## DATA SUPPLIED

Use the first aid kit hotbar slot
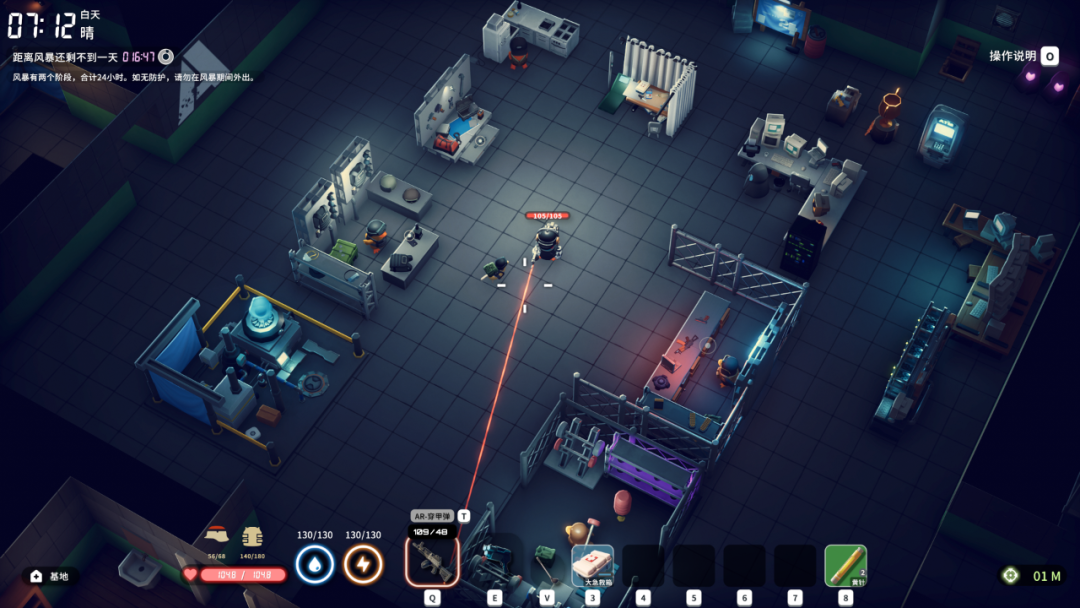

==

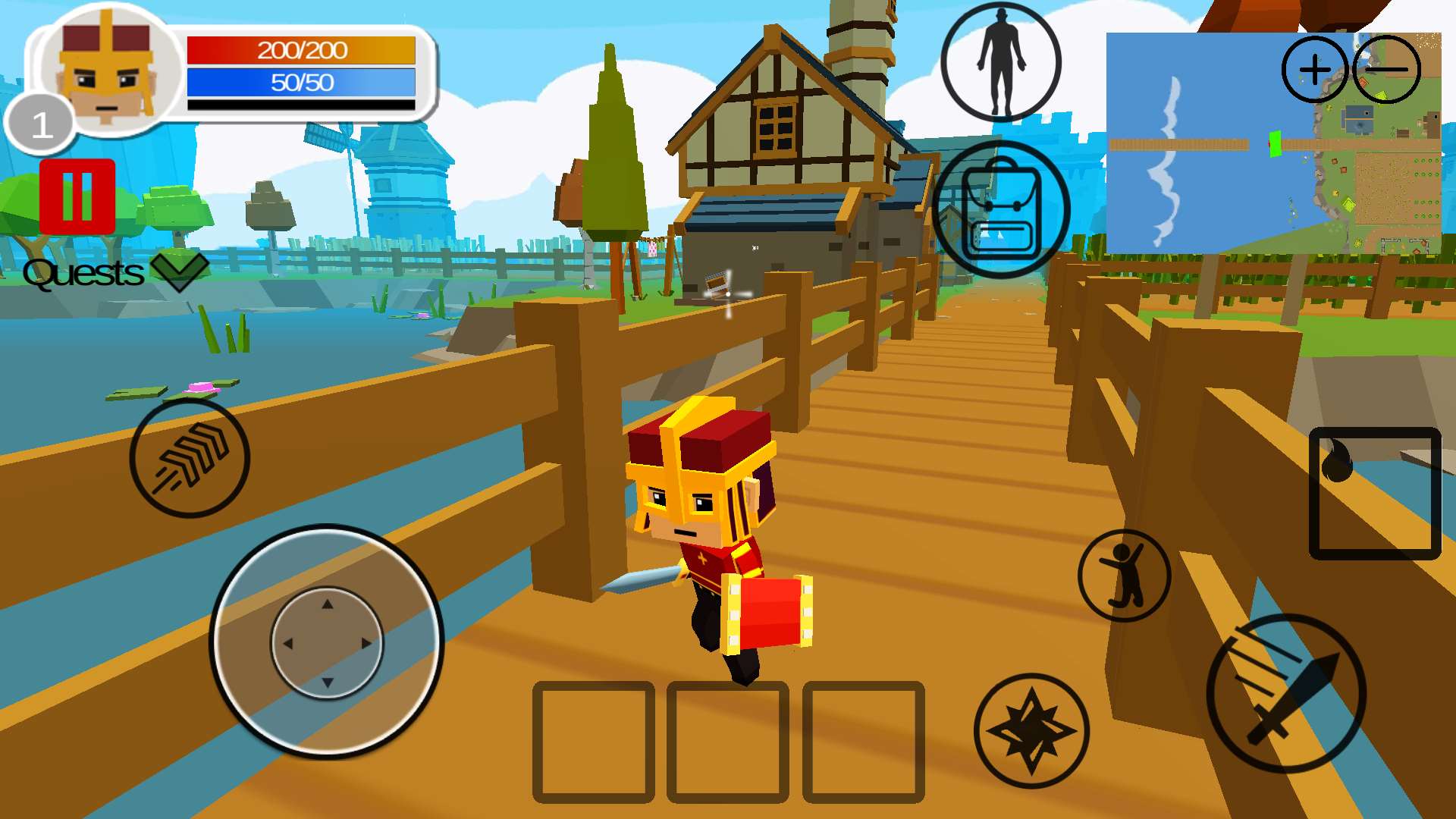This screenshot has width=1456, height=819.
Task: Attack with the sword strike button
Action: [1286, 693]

...

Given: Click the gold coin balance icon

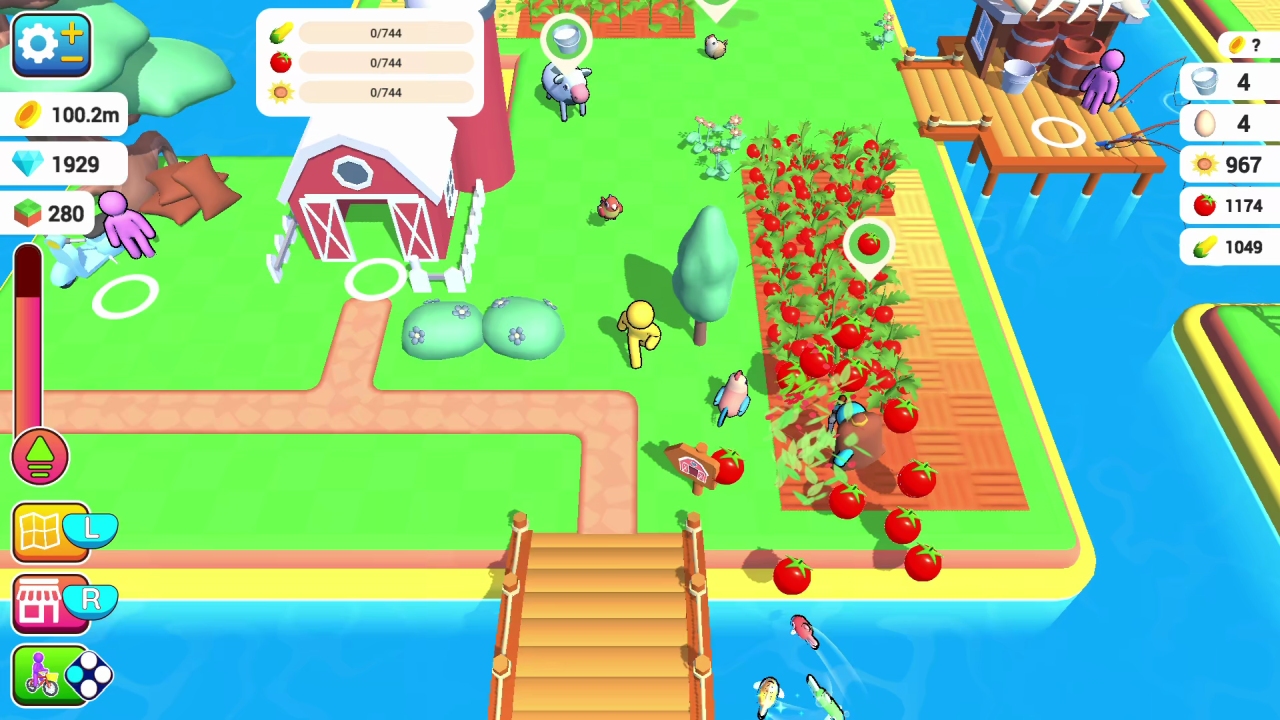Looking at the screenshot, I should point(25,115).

## REQUIRED TASK
Rewrite only the data lines from the line that contains "This screenshot has width=1456, height=819." through the line that contains "Action: [1286, 693]", inclusive, renaming "sword strike button" to "blade strike button" and leaving everything else unchanged. Leave the pictures out of your answer.

## SOLUTION TO THE PROBLEM
This screenshot has width=1456, height=819.
Task: Attack with the blade strike button
Action: [1286, 693]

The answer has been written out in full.